Return verbatim the part of the items that opens at the very start and closes with the line containing "(x=1330, y=196)", and omit the pictures from your answer.
───── Data to use ─────
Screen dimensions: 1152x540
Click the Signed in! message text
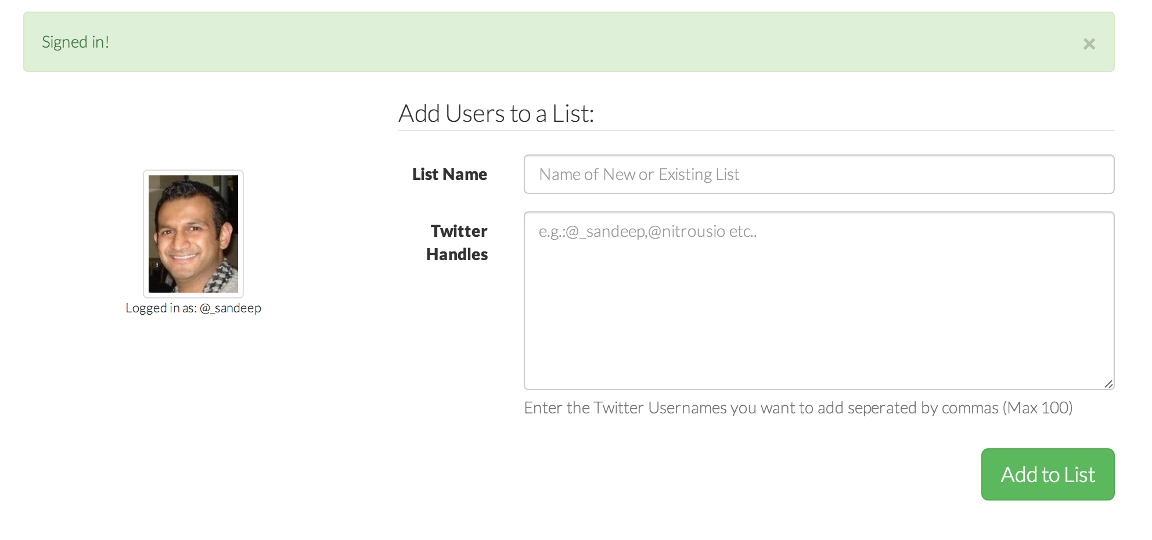click(76, 41)
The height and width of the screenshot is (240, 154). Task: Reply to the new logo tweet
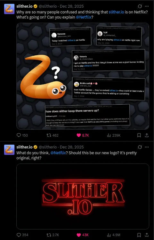pyautogui.click(x=22, y=235)
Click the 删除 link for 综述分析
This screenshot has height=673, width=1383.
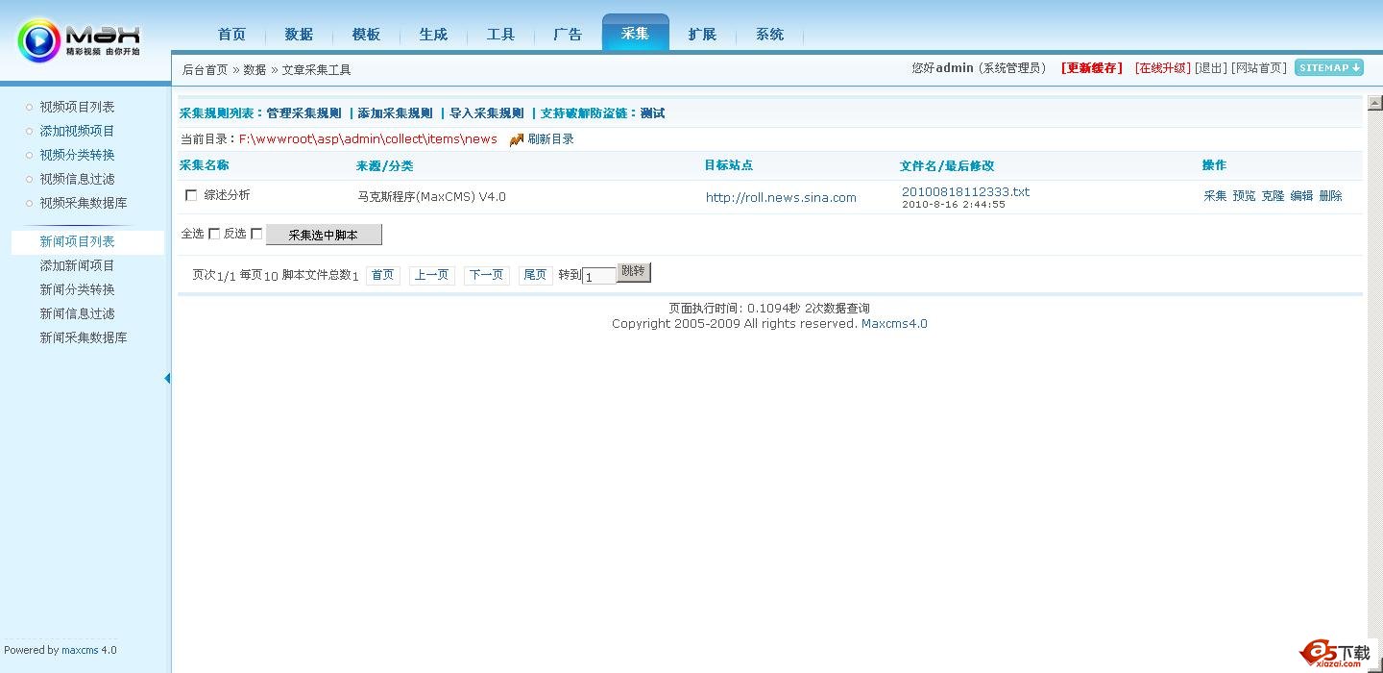(x=1330, y=196)
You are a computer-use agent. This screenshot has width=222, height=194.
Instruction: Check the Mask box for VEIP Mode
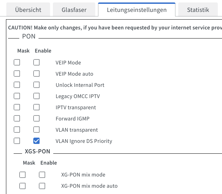[x=17, y=62]
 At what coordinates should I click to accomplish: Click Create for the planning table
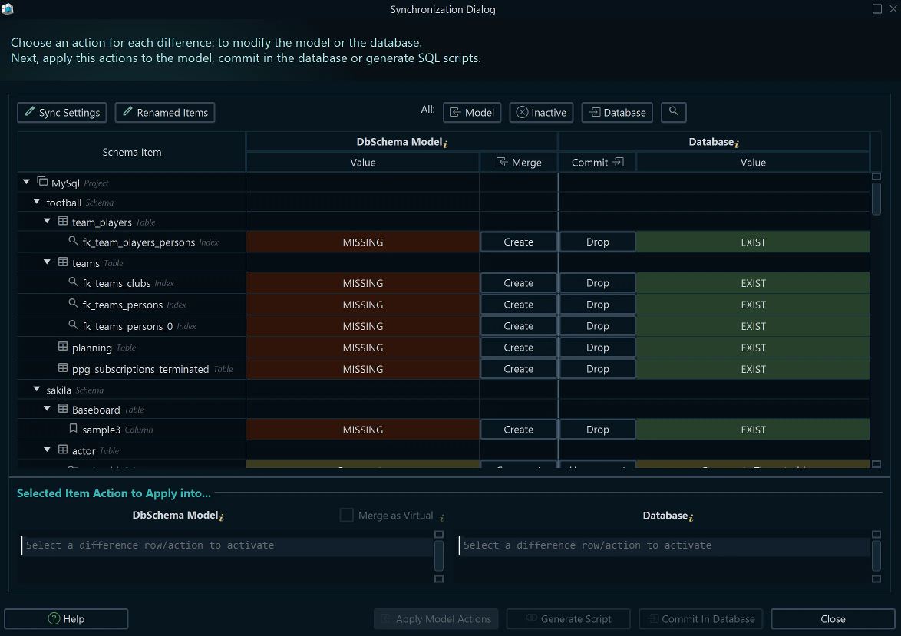pyautogui.click(x=518, y=347)
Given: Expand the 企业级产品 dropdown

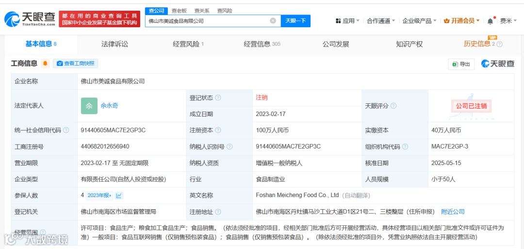Looking at the screenshot, I should click(x=419, y=21).
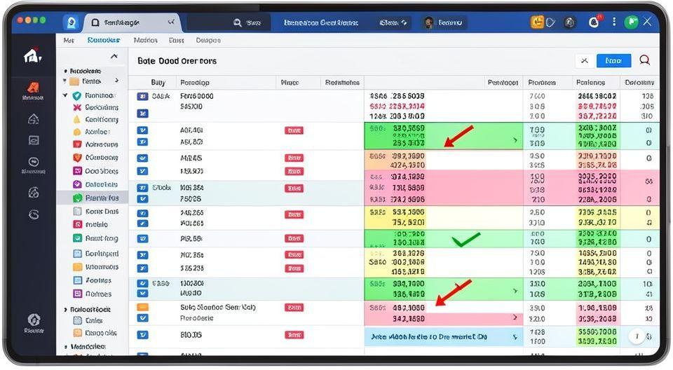Open the notifications bell with red badge

coord(594,22)
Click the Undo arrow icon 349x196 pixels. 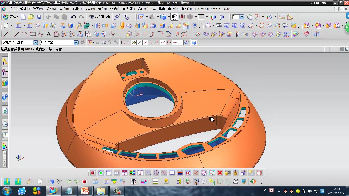point(73,17)
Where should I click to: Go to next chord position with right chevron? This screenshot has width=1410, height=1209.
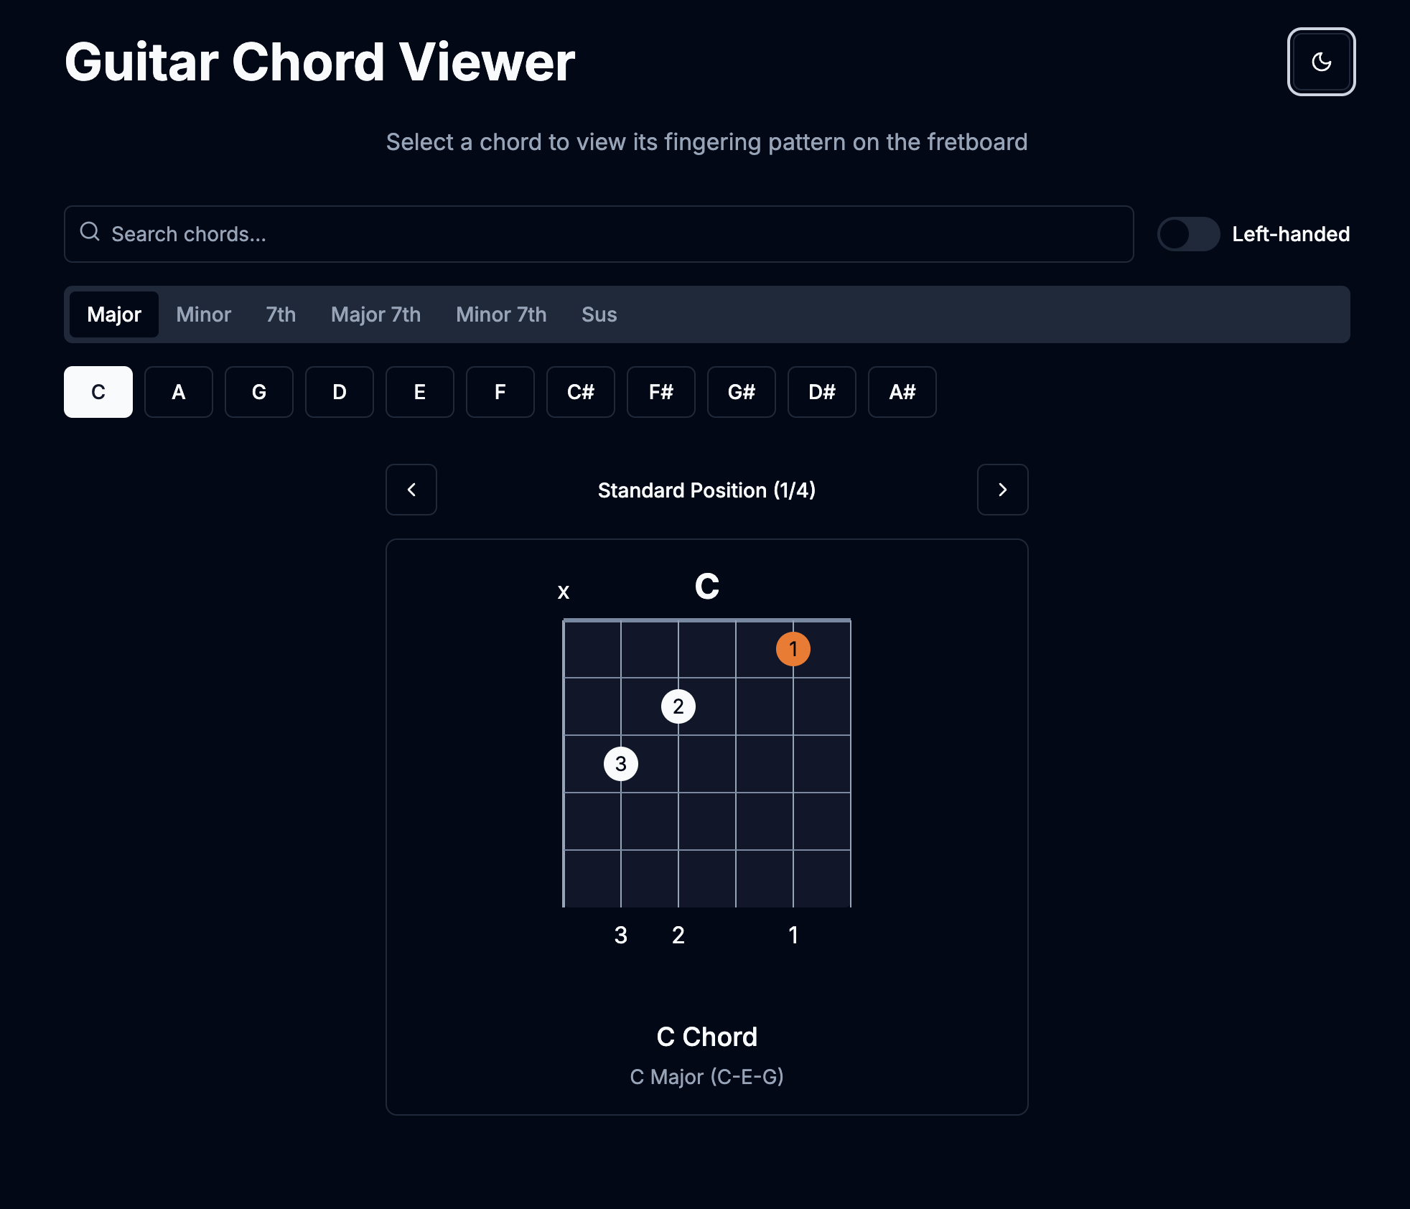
─────
## Reply
Screen dimensions: 1152x540
Click the Signed in! message text
click(76, 41)
The height and width of the screenshot is (240, 154). Task: Reply to the new logo tweet
pyautogui.click(x=22, y=235)
Click the 删除 link for 综述分析
This screenshot has height=673, width=1383.
(x=1330, y=196)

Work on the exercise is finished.